● Exercise goal: Every line of the material below that contains the string "Laws" must appear in the answer.

● Supplied information:
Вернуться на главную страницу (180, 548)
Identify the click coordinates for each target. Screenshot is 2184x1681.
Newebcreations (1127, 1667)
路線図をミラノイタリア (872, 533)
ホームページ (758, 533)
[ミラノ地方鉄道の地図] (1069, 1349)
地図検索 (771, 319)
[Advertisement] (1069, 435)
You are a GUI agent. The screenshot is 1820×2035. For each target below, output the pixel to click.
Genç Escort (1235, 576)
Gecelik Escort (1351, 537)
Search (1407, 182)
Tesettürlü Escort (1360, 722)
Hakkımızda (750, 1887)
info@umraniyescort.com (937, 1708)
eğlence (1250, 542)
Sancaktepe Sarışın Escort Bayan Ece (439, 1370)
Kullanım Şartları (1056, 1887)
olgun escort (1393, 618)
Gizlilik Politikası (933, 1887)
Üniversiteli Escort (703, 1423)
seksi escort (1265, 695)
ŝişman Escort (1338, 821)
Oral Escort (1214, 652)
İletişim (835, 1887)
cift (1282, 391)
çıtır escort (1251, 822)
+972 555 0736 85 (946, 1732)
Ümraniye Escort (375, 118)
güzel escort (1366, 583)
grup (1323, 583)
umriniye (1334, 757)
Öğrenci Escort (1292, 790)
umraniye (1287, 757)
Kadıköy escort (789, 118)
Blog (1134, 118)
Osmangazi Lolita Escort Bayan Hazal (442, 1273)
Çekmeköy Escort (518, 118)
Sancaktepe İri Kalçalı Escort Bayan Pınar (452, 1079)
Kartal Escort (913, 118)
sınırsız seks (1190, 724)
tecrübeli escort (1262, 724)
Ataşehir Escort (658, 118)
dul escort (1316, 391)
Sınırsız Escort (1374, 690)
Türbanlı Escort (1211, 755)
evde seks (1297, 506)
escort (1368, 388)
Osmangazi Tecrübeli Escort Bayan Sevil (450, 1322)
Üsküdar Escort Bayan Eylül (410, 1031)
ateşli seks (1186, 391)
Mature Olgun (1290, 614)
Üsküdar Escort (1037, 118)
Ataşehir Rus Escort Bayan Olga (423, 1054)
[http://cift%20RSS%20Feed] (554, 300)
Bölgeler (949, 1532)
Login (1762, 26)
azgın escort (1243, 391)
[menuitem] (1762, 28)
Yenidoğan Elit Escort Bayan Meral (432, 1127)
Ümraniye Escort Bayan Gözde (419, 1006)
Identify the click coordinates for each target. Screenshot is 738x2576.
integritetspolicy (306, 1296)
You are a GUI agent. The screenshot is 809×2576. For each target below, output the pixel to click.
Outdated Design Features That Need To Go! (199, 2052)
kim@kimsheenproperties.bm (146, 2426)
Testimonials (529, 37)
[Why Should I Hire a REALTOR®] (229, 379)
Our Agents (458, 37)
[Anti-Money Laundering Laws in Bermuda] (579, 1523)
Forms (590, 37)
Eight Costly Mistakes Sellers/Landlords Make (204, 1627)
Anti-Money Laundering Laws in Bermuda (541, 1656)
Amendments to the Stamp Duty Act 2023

● Response to this task:
[Anti-Money Laundering Laws in Bermuda] (579, 1523)
Anti-Money Laundering Laws in Bermuda (541, 1656)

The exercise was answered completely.